* Task
Give back exactly the lines starting at the one with "Open 12-Topical Authority Masterclass folder" and ending at the last line of the data below. Pictures are not part of the copy.

Top of Data records

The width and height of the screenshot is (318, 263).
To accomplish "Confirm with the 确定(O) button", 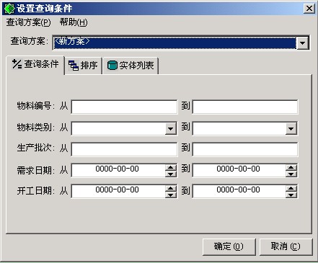I will click(229, 246).
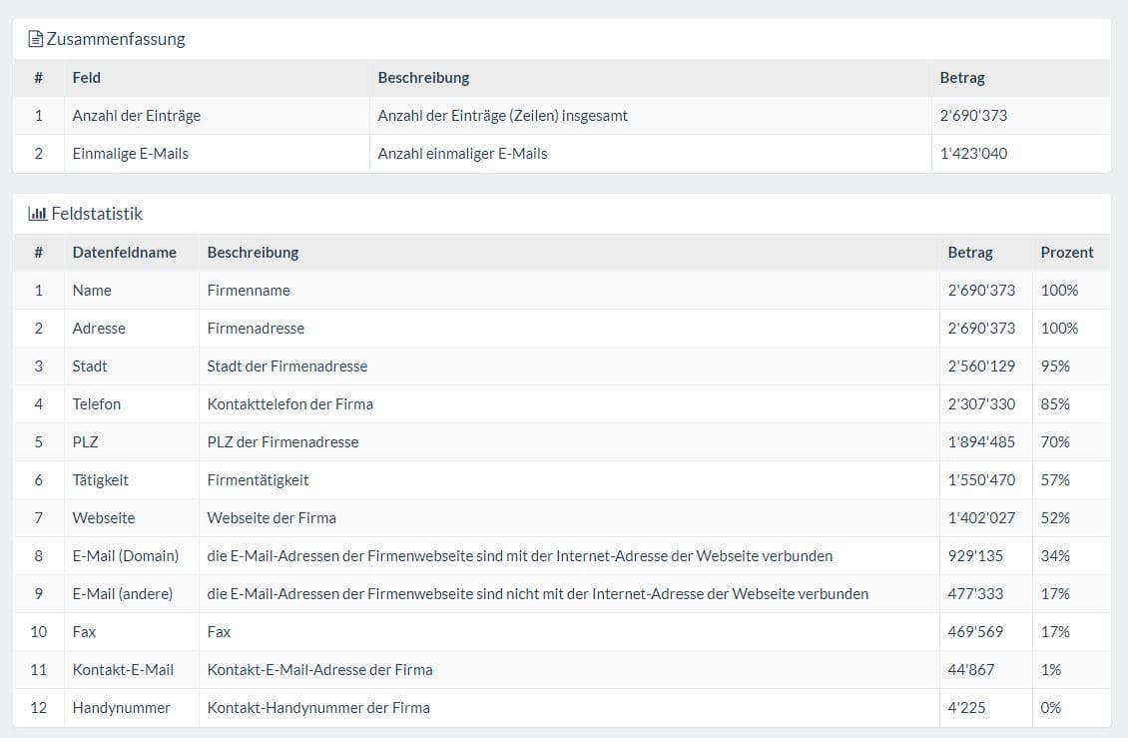This screenshot has height=738, width=1128.
Task: Select the E-Mail (andere) field cell
Action: [x=123, y=594]
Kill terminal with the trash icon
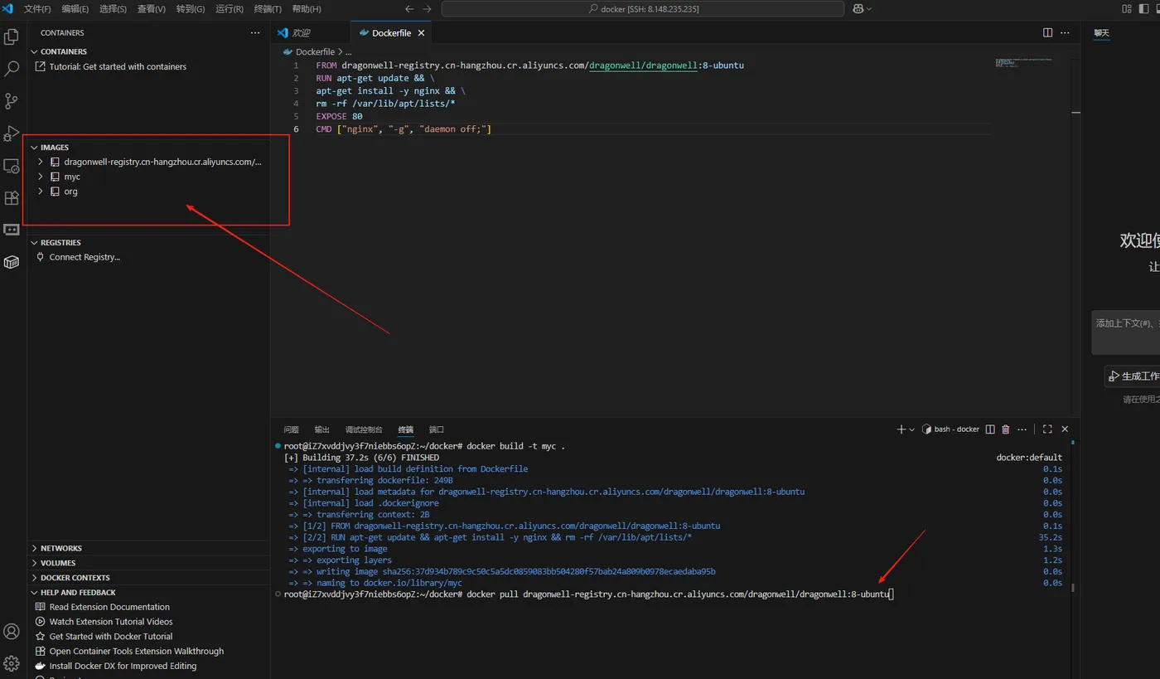 [x=1006, y=429]
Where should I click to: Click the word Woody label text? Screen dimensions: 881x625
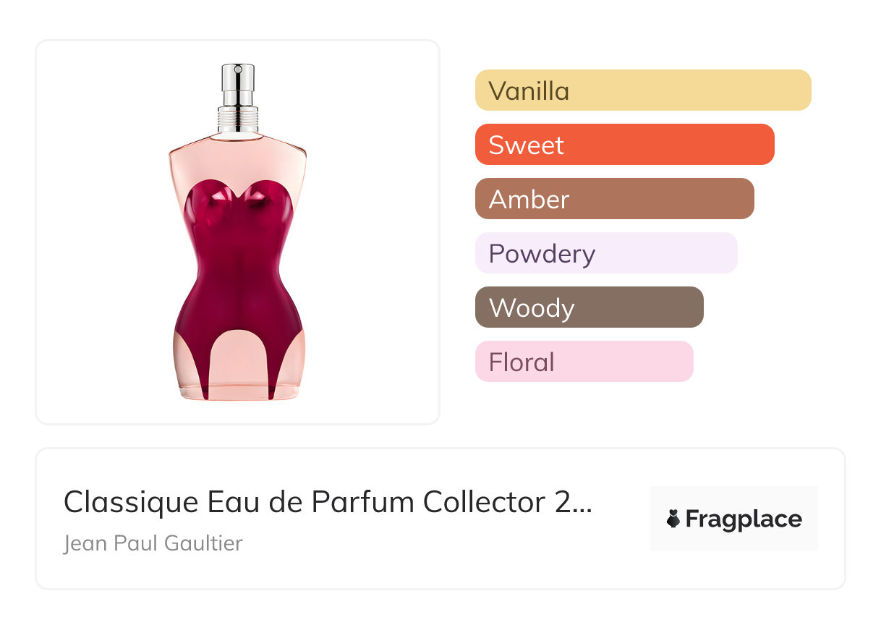532,309
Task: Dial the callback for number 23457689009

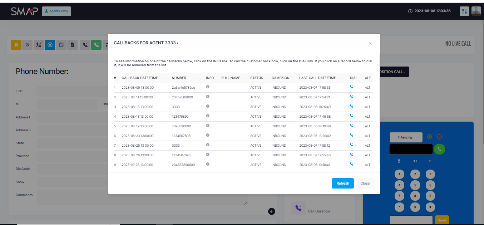Action: [351, 97]
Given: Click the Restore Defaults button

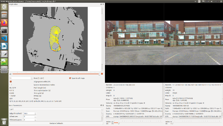Looking at the screenshot, I should point(56,123).
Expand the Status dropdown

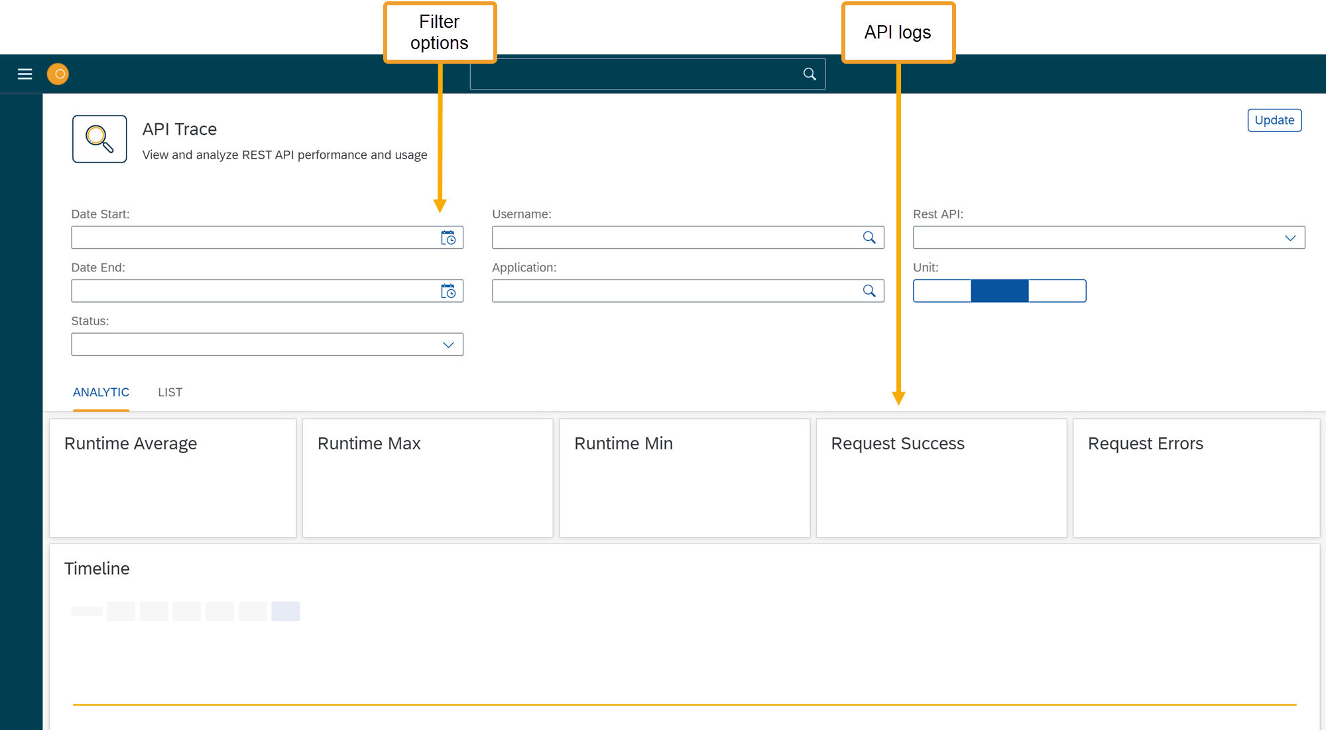tap(450, 344)
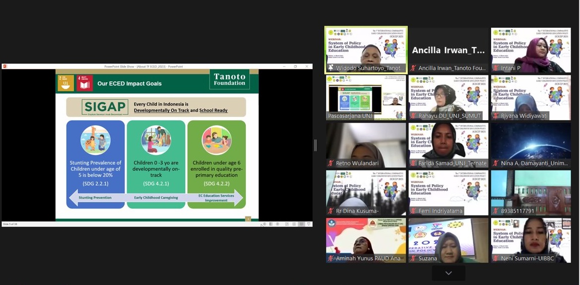The width and height of the screenshot is (580, 285).
Task: Open the reading view menu icon between arrows
Action: tap(271, 224)
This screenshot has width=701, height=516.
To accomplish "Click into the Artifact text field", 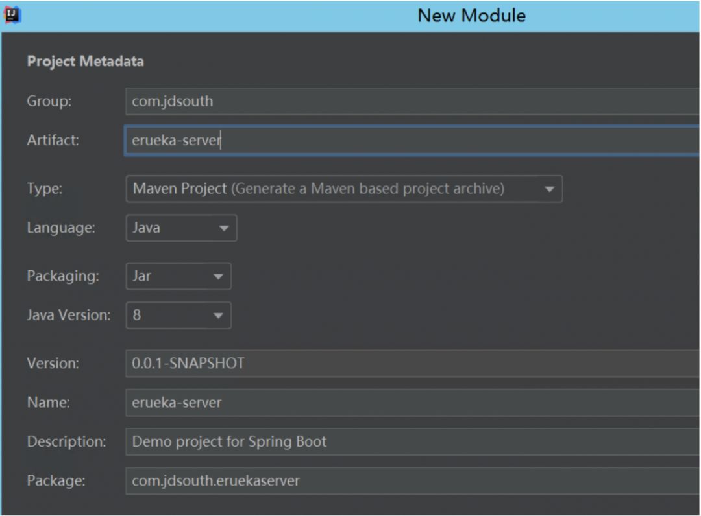I will [x=409, y=141].
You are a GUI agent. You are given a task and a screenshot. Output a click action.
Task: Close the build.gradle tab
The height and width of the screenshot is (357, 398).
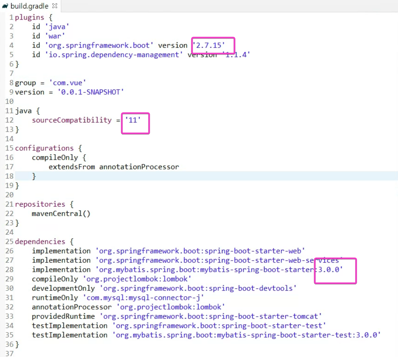click(x=54, y=6)
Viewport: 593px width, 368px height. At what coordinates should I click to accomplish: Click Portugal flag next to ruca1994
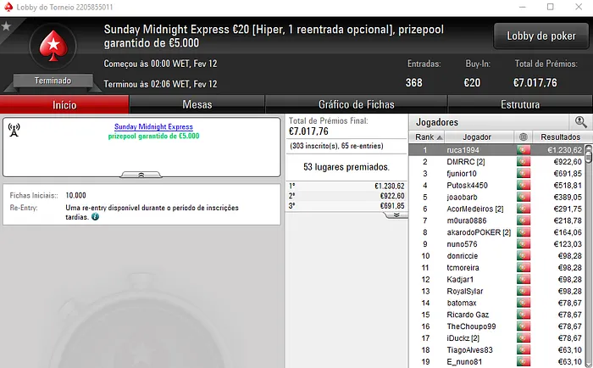[x=524, y=150]
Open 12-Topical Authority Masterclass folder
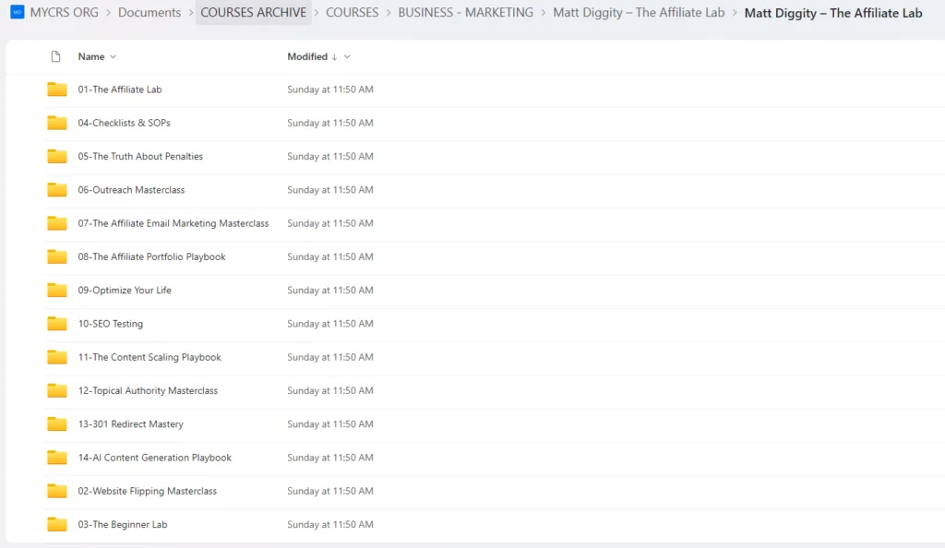 (148, 391)
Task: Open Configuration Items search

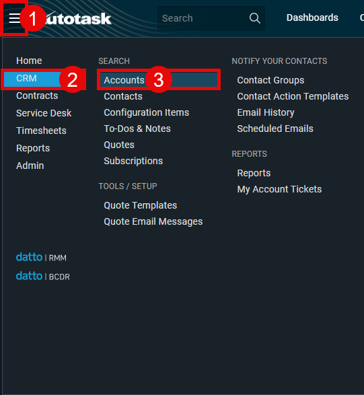Action: click(147, 112)
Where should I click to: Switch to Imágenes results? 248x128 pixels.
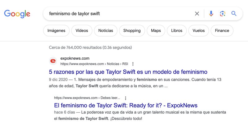coord(56,31)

Bottom of Data records

* Answer to this task
Open 12-Topical Authority Masterclass folder
 (148, 391)
Task: Open Configuration Items search

Action: click(147, 112)
Where should I click to: Switch to Imágenes results? 248x128 pixels.
coord(56,31)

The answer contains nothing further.